A typical pattern back in 2015 and 2016 was that companies and even more individual people were quite interested in our software and frequently asked for support (to be fair: Documentation and usability weren’t as good as today). With Structr being an open source project, people were able to download and compile the software, and most of them were expecting to get support, bug fixes etc. for free because it’s apparently what they expected from Open Source.

Providing support to people evaluating a software takes time, especially if the software is young and developing fast. And it can be frustrating to see that people are not willing to spend even smallest amounts of money in exchange for many hours of writing e-mails, support tickets or even phone calls with individual help, even touching completely unrelated topics like JavaScript coding or helping to configure their operating system properly. At this point, it should be noted that not everyone was acting like this, so a big thanks goes out to the small but very helpful group of people and companies that supported us with money and even paid some license fees. Without you, the Structr project wouldn’t be possible, and even more wouldn’t make any sense.

License Keys as a Secret of Success

In 2017, our frustration about countless hours spent on supporting people not contributing at all to the project grew. Then we made an important decision and introduced license keys, and this required us to group functionality into free (as in beer) vs. paid editions/modules. To be clear: Everything in the Structr project is still Open Source and Free Software (as in speech), and everything is published on GitHub. But despite being open source, we have built security mechanisms into Structr on two different levels:

Restricted Compiliation

Compiling the published source code into a runnable program can only be done by us because the software ships with a certificate we exclusively own the private key for. This is to make sure our customers run official copies only, as we can only guarantee (in terms of liability) for official versions of our product.

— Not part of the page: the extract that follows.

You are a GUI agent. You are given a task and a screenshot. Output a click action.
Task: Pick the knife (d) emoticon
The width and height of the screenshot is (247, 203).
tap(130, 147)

You might ask “but it’s open source and so is the certificate - we could create our own certificate/private key and compile it”. Yes, that’s on purpose, and that’s why our software is still eligible to be called Open Source and Free Software, because you can modify the source code and build and use your own version. But by modifying the certificate, you create a derivative work which has to be published under the same license (GPL in this case).

Restricted Runtime

The second building block of our licensing policy is that you can run a Structr instance without any license key on the functionaliy level of the Community Edition. To enable more advanced functions, our users have to obtain a license key for the add-on modules they require.

The reason behind this is that we have to cover our support and development efforts for the more complex features which deliver a higher value, require a certain level of explanation and are more expensive to maintain.

We think that the packaging options with a free Community version and fee-based add-on modules are a good compromise and reflect the fairness we expect from our users.


Since introducing the new licensing system, we experienced a strong growth in license revenue and number of customers. We think that this is caused by two effects:

First and foremost, we could spent more time enhancing the software and its documentation so more people and companies are attracted to the more recent versions.

Secondly, we think that the target audience is somewhat filtered in the way that we get a higher percentage of requests from people or companies that are seriously interested, see the value in our software and can even think about paying a license fee in exchange for a good software and great services rendered by its creators.